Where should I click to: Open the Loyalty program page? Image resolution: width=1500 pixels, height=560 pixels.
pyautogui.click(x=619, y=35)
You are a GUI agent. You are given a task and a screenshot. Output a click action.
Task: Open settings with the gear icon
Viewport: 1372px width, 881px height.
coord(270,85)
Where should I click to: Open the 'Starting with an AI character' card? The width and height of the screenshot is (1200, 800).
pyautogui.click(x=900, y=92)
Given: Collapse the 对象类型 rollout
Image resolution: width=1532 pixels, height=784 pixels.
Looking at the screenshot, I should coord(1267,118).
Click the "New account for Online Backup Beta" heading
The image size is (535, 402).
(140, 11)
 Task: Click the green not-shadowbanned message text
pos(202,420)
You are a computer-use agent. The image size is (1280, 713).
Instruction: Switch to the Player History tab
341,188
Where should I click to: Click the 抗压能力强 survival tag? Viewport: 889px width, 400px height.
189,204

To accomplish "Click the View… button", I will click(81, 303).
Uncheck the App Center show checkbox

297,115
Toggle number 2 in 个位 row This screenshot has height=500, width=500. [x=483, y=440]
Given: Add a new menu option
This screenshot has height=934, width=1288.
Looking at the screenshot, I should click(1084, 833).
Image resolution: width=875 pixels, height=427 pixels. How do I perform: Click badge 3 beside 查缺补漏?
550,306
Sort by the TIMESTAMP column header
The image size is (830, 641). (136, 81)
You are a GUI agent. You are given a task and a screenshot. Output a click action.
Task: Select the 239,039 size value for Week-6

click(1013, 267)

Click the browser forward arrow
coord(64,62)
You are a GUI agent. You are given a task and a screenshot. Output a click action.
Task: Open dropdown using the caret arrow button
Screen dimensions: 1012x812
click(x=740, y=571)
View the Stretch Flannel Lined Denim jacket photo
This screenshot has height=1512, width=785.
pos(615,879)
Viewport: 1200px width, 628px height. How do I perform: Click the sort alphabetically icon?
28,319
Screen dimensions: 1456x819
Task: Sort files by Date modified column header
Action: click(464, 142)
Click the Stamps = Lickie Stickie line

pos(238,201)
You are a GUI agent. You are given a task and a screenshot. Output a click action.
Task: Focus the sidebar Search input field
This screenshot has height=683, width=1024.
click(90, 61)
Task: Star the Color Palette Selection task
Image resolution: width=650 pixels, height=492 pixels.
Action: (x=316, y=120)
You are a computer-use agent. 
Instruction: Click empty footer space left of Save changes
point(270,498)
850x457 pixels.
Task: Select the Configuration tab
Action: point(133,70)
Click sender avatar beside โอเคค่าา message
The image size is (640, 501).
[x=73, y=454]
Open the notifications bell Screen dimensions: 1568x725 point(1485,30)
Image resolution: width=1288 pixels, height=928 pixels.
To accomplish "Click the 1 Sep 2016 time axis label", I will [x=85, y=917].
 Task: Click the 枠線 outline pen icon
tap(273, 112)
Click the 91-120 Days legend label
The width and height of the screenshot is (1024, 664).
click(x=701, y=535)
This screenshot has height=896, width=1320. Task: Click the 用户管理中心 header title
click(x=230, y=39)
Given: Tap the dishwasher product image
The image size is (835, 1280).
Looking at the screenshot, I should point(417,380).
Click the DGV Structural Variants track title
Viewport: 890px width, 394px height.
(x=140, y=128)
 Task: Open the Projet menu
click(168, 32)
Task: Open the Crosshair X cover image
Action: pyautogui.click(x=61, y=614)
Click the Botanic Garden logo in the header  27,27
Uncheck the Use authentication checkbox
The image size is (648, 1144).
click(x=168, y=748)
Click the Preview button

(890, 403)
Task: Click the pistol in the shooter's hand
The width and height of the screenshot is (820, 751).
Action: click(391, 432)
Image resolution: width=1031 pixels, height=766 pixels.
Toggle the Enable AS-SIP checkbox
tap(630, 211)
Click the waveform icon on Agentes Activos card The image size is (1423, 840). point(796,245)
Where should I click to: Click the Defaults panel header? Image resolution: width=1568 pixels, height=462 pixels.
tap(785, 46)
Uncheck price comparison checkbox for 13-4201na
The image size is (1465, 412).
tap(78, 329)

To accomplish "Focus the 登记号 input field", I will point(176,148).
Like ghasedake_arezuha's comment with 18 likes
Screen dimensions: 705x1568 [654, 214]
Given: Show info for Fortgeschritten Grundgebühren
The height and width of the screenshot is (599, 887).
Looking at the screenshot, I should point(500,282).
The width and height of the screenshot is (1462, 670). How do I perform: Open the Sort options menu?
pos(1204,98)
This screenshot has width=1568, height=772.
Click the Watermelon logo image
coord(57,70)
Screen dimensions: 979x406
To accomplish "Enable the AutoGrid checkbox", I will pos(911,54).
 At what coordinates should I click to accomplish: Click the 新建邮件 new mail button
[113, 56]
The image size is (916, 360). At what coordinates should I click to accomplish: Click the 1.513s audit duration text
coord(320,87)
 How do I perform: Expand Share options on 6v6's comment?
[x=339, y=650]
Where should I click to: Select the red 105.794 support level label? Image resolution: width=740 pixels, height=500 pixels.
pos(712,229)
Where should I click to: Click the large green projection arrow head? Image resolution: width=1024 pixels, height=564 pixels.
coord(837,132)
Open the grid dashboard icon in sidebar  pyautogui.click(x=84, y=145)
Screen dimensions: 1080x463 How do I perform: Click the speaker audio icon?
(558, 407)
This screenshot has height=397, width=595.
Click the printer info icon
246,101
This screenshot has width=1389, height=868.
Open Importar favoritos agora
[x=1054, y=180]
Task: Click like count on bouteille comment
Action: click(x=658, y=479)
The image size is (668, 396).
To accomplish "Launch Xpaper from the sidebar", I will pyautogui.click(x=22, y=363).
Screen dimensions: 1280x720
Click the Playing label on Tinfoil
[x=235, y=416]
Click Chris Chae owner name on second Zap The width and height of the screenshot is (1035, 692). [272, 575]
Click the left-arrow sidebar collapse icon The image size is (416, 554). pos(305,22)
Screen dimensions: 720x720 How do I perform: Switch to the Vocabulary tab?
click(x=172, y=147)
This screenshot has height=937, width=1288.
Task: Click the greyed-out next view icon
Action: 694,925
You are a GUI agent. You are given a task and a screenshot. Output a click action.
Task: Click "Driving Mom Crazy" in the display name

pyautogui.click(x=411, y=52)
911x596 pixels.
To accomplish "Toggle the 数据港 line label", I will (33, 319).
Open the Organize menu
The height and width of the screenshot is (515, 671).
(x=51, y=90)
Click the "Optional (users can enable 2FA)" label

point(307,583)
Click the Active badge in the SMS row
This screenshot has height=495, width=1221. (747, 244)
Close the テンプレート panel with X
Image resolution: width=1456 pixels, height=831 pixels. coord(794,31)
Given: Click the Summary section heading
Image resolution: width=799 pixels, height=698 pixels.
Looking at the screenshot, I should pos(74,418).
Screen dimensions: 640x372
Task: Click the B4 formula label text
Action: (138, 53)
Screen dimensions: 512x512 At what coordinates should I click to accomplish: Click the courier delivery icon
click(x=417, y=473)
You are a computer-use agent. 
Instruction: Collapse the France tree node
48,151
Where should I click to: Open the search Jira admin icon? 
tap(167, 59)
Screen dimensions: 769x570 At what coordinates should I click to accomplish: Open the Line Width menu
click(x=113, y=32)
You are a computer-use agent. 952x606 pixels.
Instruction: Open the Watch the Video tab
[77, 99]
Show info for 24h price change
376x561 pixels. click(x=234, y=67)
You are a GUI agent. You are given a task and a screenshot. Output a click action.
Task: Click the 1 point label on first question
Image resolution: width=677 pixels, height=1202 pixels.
■ ■ ■ ■
Before answering, count every line of the records that contains "computer"; the answer is that number and nothing more.

[WORKED SOLUTION] 4